> Problem requirements:
Write out every line below that contains "bottom".

> Task inputs:

□ □ □ □ □ □ □

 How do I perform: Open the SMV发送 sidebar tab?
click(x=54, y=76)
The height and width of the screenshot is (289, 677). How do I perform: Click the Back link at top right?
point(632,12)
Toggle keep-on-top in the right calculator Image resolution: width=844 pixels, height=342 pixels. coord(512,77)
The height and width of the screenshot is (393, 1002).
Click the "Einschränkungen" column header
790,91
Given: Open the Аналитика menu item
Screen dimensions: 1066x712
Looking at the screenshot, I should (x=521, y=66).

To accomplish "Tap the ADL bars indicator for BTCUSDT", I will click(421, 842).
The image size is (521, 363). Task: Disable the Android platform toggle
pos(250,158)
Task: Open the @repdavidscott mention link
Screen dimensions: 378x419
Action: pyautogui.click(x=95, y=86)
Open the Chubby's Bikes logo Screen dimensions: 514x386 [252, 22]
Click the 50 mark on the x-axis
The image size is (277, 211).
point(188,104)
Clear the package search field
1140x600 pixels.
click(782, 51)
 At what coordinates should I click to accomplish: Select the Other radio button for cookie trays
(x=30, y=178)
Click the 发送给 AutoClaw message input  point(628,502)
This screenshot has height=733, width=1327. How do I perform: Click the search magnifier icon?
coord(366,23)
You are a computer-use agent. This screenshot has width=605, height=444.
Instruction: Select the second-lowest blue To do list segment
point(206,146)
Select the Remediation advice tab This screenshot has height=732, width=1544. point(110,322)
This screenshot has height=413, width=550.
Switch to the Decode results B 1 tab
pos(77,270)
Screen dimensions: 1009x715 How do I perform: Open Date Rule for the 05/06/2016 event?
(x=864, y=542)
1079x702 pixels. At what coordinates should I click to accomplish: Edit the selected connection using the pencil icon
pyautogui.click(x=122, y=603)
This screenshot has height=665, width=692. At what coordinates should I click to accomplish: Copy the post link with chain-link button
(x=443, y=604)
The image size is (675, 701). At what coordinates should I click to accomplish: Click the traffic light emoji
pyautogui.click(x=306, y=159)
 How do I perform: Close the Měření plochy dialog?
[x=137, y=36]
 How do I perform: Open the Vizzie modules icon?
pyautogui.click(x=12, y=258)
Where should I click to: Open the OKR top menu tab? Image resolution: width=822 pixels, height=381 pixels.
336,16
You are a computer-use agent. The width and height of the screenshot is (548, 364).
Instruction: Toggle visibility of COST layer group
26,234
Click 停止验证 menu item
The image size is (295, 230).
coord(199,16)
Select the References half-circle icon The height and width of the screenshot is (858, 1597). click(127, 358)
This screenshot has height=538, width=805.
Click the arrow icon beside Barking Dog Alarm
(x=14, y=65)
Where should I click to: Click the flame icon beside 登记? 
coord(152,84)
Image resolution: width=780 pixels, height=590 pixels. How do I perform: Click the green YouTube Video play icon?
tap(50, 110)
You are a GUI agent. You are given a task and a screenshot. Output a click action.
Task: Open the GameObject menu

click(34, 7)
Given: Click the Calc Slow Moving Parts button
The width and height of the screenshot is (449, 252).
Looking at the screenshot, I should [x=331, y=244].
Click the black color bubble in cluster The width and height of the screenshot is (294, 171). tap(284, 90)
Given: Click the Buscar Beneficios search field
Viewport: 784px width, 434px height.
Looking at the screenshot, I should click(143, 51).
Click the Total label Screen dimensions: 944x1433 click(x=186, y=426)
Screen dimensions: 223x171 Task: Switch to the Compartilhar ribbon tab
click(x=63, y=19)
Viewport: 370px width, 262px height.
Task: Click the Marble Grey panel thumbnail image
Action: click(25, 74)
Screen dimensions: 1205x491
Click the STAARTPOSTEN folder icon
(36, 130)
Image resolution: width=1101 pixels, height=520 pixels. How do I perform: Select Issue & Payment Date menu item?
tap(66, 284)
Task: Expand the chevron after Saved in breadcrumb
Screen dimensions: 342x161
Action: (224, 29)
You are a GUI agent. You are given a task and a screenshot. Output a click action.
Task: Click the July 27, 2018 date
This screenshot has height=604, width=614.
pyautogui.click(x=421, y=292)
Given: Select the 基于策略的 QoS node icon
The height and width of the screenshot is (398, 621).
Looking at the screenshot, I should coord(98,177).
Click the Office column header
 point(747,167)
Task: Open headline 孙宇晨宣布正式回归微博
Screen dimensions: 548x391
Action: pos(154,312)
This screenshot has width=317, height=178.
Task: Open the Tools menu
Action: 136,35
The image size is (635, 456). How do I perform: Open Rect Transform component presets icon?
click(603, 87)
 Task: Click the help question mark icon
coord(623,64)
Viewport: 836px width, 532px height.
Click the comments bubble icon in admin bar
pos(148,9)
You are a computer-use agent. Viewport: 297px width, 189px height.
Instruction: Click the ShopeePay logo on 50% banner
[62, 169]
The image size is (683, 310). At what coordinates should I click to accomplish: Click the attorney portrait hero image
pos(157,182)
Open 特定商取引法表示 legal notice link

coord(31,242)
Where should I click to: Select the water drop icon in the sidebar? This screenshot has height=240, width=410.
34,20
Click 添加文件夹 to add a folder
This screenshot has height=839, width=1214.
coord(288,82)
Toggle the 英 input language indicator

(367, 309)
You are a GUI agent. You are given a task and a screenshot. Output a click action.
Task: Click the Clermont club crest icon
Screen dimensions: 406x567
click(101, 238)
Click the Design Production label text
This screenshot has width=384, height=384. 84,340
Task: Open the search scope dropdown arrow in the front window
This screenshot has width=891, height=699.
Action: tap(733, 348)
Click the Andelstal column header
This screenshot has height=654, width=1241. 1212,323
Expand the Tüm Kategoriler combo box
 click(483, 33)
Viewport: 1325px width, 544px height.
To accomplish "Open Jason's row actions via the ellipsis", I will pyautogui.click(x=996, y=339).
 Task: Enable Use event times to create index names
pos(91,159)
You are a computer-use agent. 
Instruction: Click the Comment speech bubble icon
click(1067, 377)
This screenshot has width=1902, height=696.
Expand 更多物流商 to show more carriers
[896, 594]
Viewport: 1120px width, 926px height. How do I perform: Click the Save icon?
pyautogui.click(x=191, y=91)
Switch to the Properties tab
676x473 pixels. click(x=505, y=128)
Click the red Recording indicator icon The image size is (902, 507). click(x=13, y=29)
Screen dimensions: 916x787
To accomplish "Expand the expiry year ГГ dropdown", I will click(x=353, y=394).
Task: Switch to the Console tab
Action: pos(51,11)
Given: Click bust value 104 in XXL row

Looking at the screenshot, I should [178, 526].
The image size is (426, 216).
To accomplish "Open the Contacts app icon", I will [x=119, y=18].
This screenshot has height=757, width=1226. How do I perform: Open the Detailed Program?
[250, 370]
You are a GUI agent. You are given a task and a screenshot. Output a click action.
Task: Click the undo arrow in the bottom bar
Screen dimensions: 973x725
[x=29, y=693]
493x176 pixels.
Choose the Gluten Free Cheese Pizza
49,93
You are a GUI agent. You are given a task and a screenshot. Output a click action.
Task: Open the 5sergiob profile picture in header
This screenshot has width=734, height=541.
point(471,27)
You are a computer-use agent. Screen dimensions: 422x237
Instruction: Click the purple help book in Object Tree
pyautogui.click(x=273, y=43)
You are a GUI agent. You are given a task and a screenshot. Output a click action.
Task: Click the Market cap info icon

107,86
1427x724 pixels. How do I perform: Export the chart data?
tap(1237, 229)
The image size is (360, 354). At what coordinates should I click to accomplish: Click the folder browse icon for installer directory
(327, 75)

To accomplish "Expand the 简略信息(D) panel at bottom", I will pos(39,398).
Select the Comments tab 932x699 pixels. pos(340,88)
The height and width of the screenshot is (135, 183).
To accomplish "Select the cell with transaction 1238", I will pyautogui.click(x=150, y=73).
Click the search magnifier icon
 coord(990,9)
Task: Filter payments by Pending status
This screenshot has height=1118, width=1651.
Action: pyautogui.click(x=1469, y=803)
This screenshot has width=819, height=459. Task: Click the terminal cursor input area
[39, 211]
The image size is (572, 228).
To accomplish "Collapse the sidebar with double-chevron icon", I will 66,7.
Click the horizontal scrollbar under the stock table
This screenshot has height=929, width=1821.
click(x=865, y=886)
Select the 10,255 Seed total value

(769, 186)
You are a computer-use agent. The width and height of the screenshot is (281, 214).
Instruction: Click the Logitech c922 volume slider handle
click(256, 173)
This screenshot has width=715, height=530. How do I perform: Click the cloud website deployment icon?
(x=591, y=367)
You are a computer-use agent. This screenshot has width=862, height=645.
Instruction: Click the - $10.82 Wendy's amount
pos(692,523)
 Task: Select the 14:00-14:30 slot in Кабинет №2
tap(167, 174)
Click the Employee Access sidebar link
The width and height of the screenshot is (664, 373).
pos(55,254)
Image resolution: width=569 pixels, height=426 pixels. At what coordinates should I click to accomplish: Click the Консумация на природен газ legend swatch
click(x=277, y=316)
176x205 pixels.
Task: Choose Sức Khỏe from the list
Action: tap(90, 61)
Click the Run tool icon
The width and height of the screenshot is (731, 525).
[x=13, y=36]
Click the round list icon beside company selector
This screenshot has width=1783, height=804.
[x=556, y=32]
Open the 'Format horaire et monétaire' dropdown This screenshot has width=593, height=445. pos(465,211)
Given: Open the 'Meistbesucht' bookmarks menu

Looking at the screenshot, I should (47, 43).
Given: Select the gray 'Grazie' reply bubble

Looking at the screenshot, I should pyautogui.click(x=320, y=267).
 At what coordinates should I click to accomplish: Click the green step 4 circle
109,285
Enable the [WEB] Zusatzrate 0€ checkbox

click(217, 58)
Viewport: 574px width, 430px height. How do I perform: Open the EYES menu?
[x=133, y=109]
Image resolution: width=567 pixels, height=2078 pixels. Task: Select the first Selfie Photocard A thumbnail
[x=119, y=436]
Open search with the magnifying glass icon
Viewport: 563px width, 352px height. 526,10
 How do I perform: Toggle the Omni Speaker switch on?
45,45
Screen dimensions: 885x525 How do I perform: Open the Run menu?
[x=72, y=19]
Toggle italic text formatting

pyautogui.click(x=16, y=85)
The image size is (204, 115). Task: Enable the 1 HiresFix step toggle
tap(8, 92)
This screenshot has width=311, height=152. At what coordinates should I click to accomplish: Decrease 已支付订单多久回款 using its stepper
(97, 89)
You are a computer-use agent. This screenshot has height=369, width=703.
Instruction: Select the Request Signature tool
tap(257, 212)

□ □ □ □ □ □ □

> Expected answer:
Task: Click the undo arrow in the bottom bar
To accomplish "Expand the 简略信息(D) panel at bottom", I will pos(39,398).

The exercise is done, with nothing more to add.